* MATERIAL FOR THIS TASK:

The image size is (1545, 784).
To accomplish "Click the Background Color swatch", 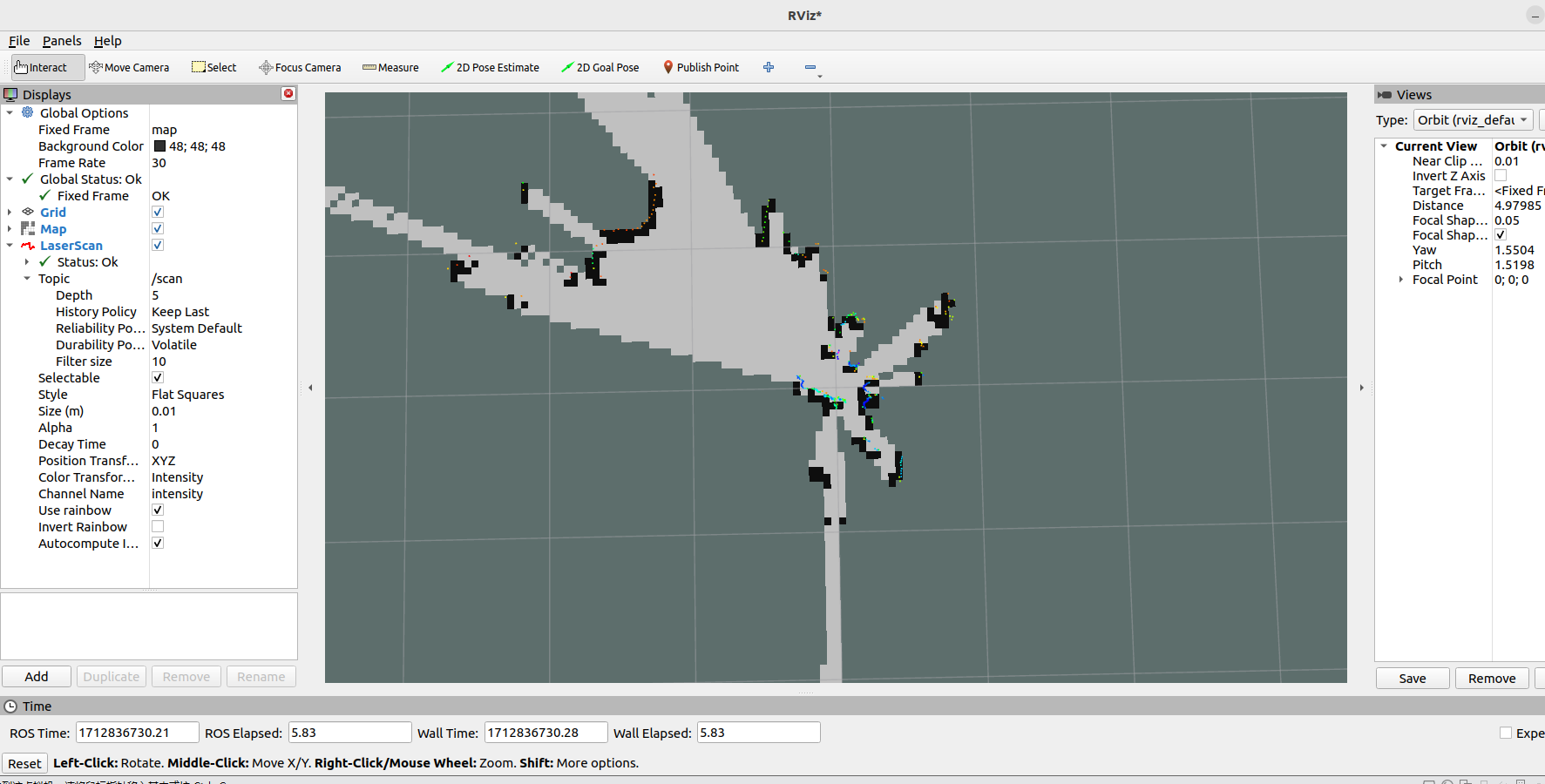I will pos(159,146).
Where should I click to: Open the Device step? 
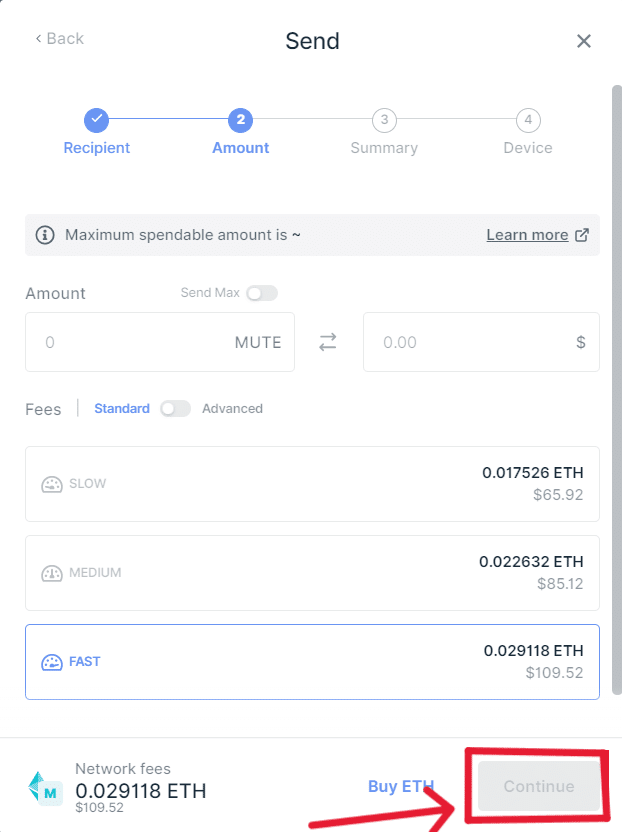coord(528,132)
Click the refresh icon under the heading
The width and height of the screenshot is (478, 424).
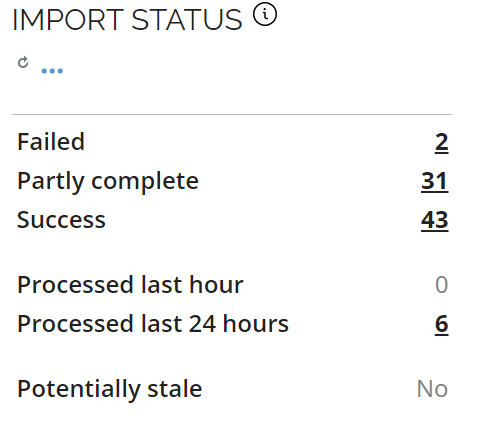[23, 62]
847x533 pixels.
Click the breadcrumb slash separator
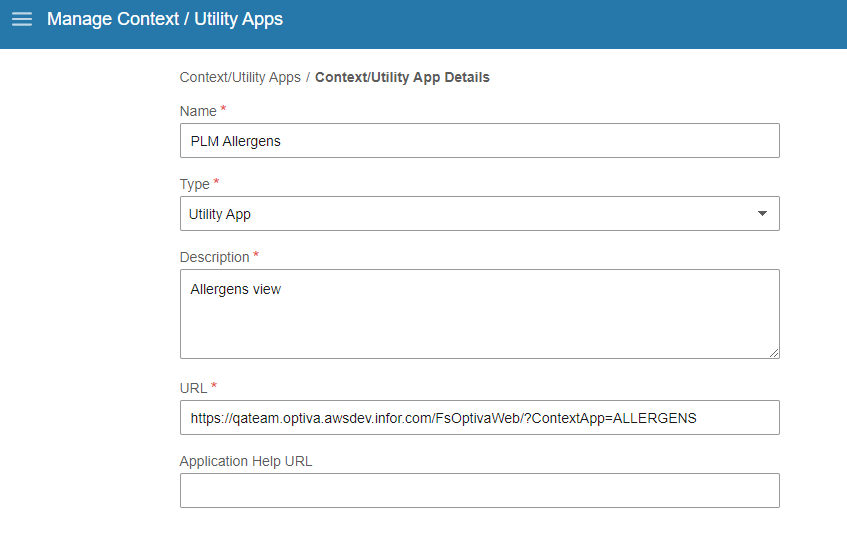point(308,77)

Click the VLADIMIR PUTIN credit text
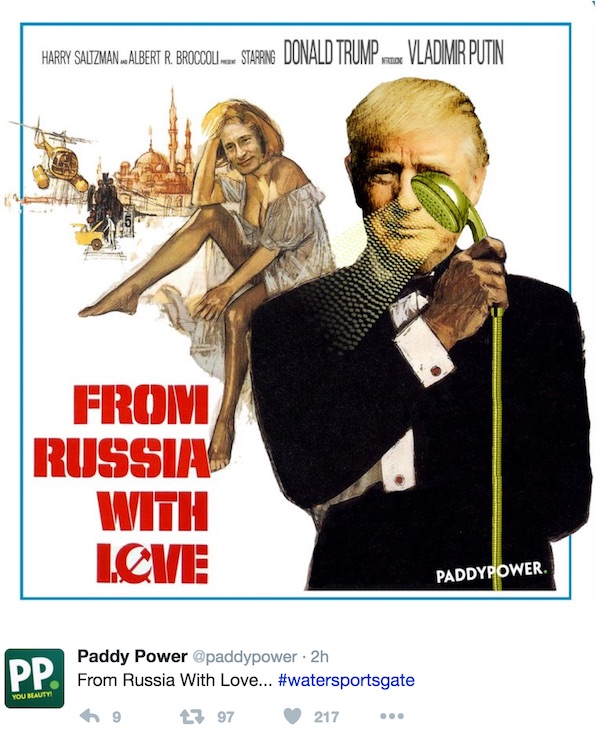pyautogui.click(x=456, y=53)
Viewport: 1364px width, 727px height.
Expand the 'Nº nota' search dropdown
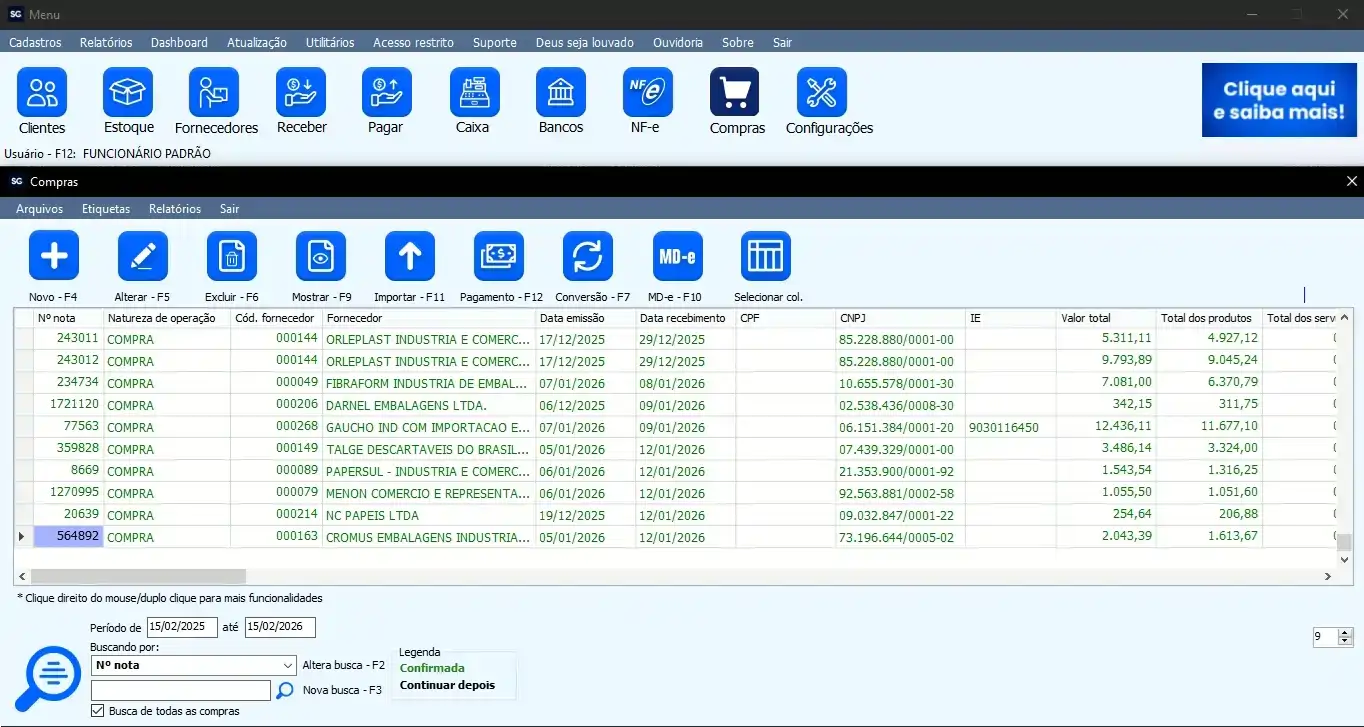tap(286, 665)
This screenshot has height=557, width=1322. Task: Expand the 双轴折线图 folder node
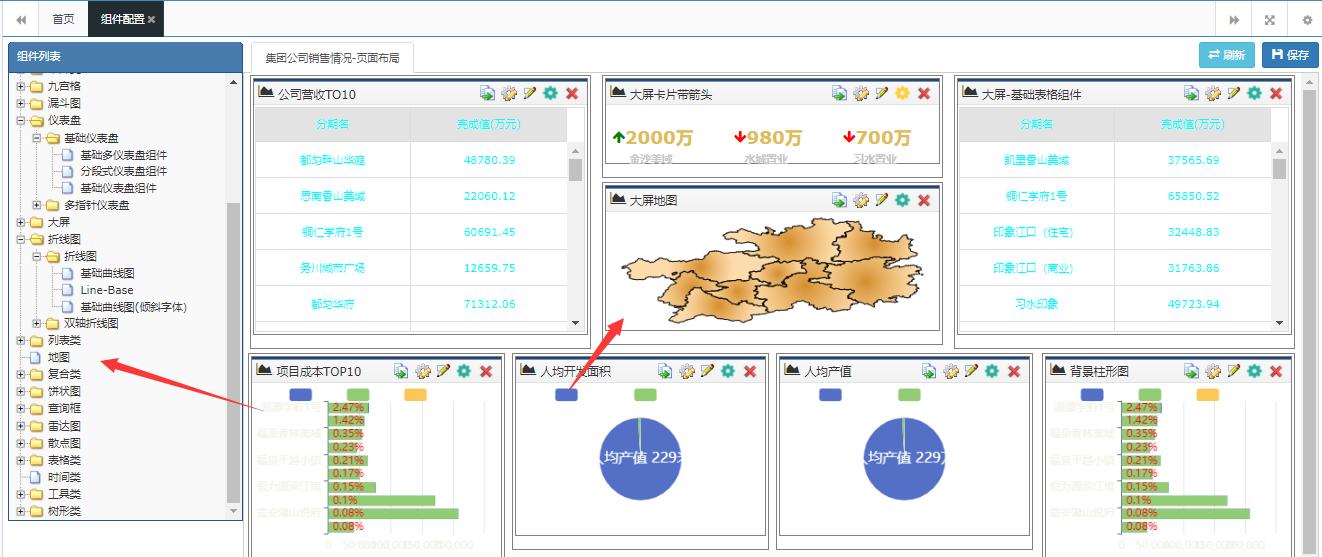coord(37,324)
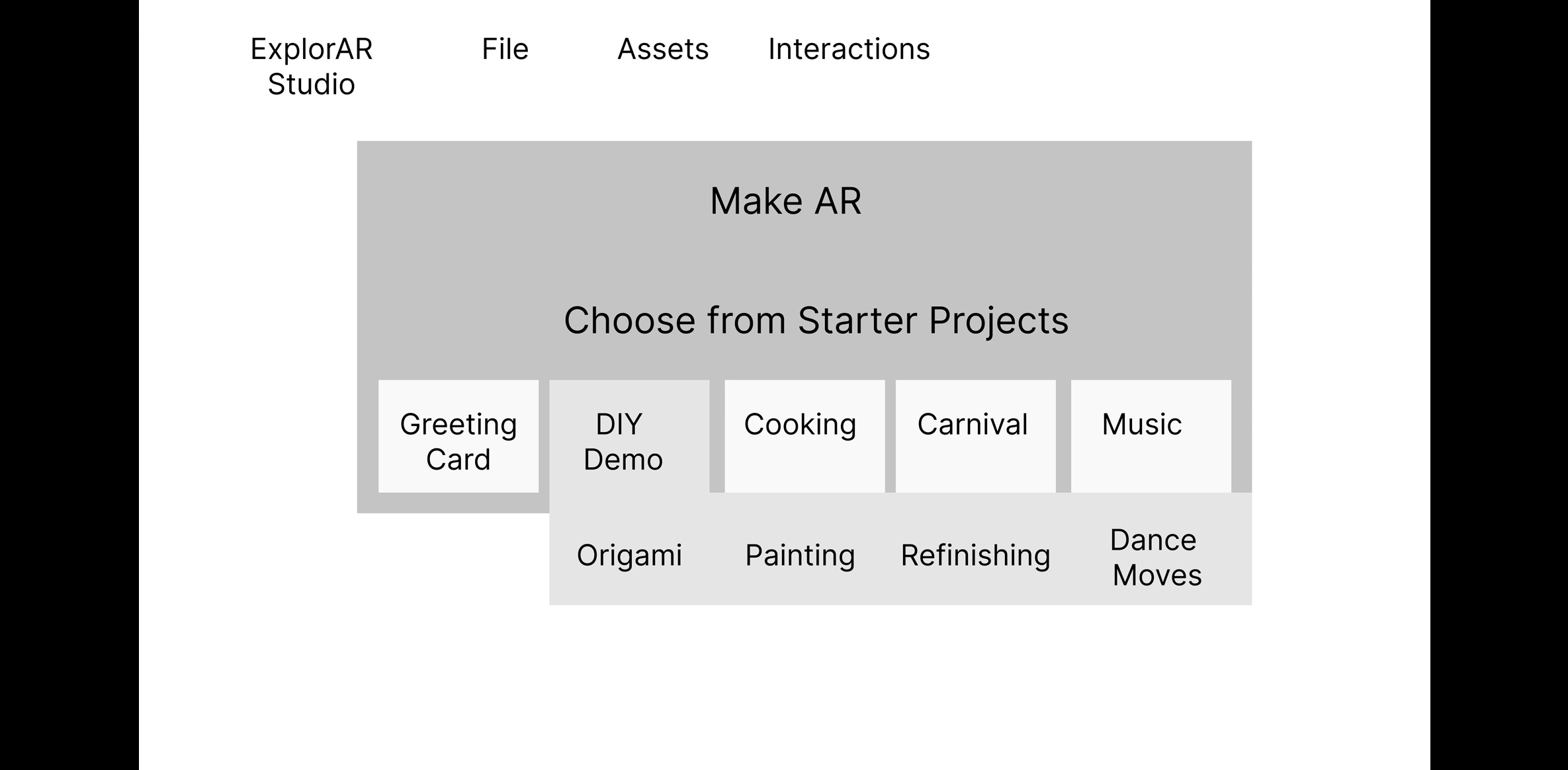Select Origami from DIY Demo submenu
This screenshot has height=770, width=1568.
[x=629, y=555]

* WHAT THE EXERCISE ASKS: Starting with the line that contains "Expand the 'Nº nota' search dropdown", repeat each line exactly through the last line of the data above, and nothing more; the pictures stay out.

* RESPONSE TO THIS EXERCISE:
Expand the 'Nº nota' search dropdown
tap(286, 665)
This screenshot has height=557, width=1322. Task: Expand the 双轴折线图 folder node
coord(37,324)
Select Origami from DIY Demo submenu
This screenshot has height=770, width=1568.
[x=629, y=555]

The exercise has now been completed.